I started my 200 off strong and then got into a faster groove, something I certainly couldn’t hold for an 800, but realistically I think I could have held that pace for a full 300 which doesn’t really make the 2 an “all out” effort. Time on the 200 was a 2:44, another 2 second improvement from last time despite not pushing the arms to their utmost limit. Such a small improvement without a huge mental effort I knew I needed to get pumped for the 800. I’ve been so disappointed at my previous times and have this inner need for my coaches to know I’m putting the work in so I knew nothing besides trying to make it hurt like hell was going to satisfy me. There’s no proper way to describe in words the moments I went through in that 800, but for a few minutes of my life I was completely absorbed and wanted nothing so badly ever before as to have a decent PR on that 8.
A slight burning in my arms, chest, lats, and lower abs developed slowly and as I passed the 400 mark began to really simmer. My attention kept wanting to drift off, to think of different things (what I’m doing later, how nationals is going to be, etc.) but I couldn’t let myself slide by coasting any of it. I pulled my wandering mind back to the task at hand and really focused on the forward drive and keeping my body straight in the water. The burn continued to build in my extremities and my abs until I was on the edge of wanting to vomit. Then at 200 meters to go my burning stopped mattering. Yes, it was there; yes it hurt more than before, but for a few brief minutes I was the pain and it was me. There was no distinction between good or bad anymore, simply a matter of being and the drive forward to finish my set.
I hit lap 16 on the wall and looked at the clock, 12:04, a 42 second improvement from 2 months ago.

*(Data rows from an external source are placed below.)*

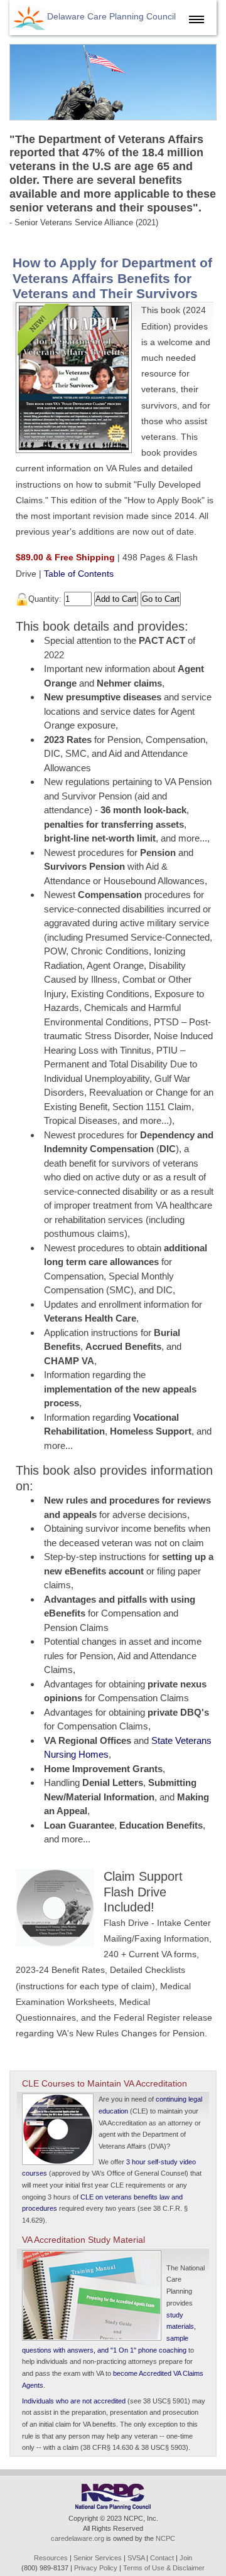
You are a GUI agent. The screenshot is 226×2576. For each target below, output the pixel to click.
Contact (162, 2558)
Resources (51, 2558)
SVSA (135, 2558)
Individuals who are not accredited (74, 2401)
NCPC (165, 2538)
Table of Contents (79, 574)
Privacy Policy (95, 2568)
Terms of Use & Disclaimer (164, 2568)
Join (186, 2558)
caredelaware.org (77, 2538)
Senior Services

I couldn’t believe it, awash in emotions all I had wanted was 1:33/100 or maybe 1:32 if I was having a good day. 1:30.5/100m, finally. Now I know I’m not a Michael Phelps or ever will be by any stretch of the imagination or even as good as some of the green triathlon pros yet, but it was such an elation to make that time that I just about began to cry.
For a runner turned triathlete without a coach on hand day in day out like I’ve grown up with its sometimes difficult to push forward through tough days or periods of time where you can’t see improvement. All I have are sound bytes of coaches in my head (Jesse, put in the work and you’ll see the reward, don’t worry about the small stuff). Or maybe that’s not any coach in particular any more. Maybe it is simply what I would tell my athletes if they were going through days, weeks, or months where a time trial or race didn’t show improvement.
What I do know for sure is that I have waited 2 months for this vindication and I couldn’t let it pass me by. Now, it’s time to keep improving. Little by little as I inch towards that professional qualification.
Who I was yesterday is not who I am today and certainly not who I’ll be tomorrow.